Olga, como sabe o leitor brasileiro, era uma militante alemã do Partido Comunista da União Soviética, enviada por Moscou ao Brasil em 1934 para ser guarda-costas do ex-líder tenentista Luís Carlos Prestes e ajudar a organizar um levante comunista. Olga e Prestes, que então mantinham uma relação amorosa, foram presos – quando ela soube que estava esperando uma filha. A despeito de uma campanha internacional a favor de Olga, ela foi enviada ao campo de Lichtenburg, em 1938, e depois a Ravensbrück, em 1939. Muitas outras mulheres como Olga, mais ou menos engajadas em ações clandestinas para resistir ao nazismo, foram presas, e isso acabou criando a necessidade de construir um campo apenas para elas. Foi assim que surgiu Ravensbrück, em maio de 1939. O campo também recebeu criminosas de diversos tipos, além de prostitutas, testemunhas de Jeová e, é claro, judias – que neste caso eram minoritárias, mas, como também não podia deixar de ser, eram as mais maltratadas.
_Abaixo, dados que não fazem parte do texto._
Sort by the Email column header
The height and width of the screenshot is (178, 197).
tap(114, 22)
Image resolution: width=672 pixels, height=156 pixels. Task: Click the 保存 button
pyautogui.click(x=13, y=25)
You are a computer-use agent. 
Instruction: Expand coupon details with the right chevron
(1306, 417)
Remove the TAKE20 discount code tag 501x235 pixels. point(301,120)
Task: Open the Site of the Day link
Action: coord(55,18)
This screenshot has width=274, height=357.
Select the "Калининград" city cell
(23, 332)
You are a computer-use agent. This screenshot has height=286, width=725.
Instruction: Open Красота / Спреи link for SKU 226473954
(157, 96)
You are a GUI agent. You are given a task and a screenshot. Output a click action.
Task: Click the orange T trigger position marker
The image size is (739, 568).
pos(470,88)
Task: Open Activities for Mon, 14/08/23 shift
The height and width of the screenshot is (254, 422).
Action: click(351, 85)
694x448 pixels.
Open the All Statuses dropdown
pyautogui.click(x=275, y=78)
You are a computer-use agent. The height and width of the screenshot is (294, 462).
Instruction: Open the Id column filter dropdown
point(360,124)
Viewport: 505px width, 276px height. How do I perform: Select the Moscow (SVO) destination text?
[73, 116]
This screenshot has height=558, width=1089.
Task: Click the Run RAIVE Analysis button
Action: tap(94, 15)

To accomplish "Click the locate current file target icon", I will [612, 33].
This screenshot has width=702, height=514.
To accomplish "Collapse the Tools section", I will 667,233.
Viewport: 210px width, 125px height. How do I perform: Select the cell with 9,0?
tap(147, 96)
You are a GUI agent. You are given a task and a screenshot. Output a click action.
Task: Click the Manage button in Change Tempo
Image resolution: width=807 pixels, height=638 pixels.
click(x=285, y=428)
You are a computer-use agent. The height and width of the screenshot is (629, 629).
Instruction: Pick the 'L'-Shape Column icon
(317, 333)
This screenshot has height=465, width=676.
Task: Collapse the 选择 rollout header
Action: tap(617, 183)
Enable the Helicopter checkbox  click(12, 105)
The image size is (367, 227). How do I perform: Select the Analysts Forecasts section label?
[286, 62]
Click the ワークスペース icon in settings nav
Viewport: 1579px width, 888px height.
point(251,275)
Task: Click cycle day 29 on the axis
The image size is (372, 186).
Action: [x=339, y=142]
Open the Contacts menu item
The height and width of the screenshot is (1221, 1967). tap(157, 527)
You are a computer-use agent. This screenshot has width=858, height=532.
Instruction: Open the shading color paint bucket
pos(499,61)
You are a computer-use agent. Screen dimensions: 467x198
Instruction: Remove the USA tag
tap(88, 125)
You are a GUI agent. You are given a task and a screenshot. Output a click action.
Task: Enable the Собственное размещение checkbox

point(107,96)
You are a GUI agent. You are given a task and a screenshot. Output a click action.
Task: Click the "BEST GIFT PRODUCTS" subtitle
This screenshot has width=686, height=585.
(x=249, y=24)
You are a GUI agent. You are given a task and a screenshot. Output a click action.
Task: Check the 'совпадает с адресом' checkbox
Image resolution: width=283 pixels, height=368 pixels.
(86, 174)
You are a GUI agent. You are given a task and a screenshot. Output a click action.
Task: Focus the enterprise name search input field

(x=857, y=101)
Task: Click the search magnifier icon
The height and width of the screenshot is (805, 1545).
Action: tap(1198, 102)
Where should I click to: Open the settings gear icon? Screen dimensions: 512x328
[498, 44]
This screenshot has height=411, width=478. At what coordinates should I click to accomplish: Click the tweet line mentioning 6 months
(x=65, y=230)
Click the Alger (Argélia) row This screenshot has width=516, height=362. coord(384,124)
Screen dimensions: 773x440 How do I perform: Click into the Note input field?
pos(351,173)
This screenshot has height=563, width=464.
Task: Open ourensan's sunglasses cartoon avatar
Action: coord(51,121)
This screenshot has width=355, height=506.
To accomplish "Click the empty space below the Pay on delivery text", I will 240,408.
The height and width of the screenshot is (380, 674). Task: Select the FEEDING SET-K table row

Nesse universo multifacetado, as comunistas lutaram para deter o fragmento de poder que os nazistas concediam às prisioneiras. Olga, por exemplo, foi Blockova, isto é, líder de bloco, que significava fazer cumprir as ordens dos guardas da SS em setores do campo. Se por um lado isso lhe permitia aliviar a situação de suas subordinadas, por outro a obrigava a fazer o jogo dos carrascos.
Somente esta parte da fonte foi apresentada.